TASK STATEMENT –
When you transcribe the listing that follows, keep every line exact and omit the pictures.

_ _ _

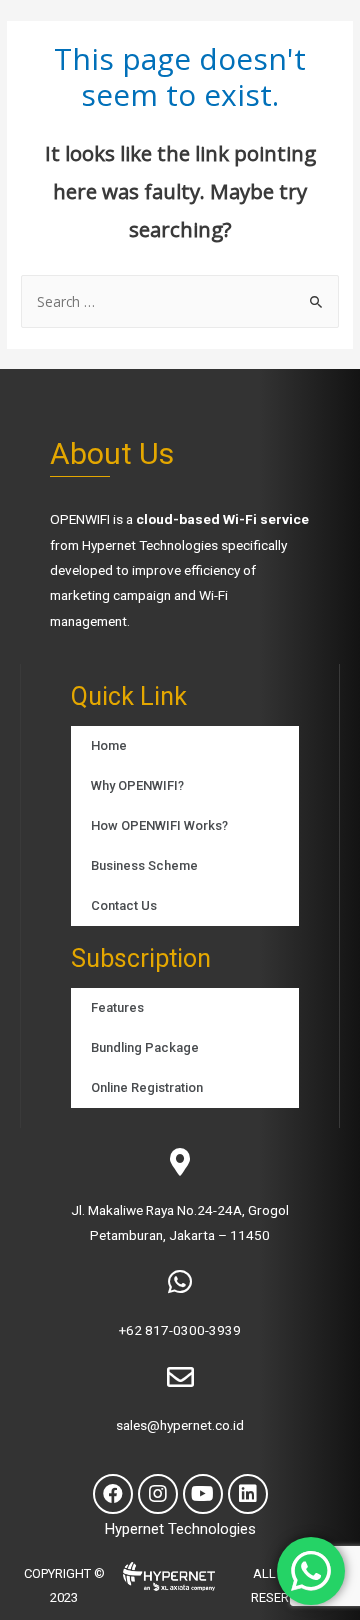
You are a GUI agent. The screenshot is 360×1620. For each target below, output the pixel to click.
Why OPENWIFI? (137, 785)
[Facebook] (113, 1494)
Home (109, 745)
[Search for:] (180, 301)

_ _ _

YOUR SOLUTION –
You are a GUI agent. The screenshot is 360×1620. For each target below, output the pixel to click.
Why OPENWIFI? (137, 785)
[Facebook] (113, 1494)
Home (109, 745)
[Search for:] (180, 301)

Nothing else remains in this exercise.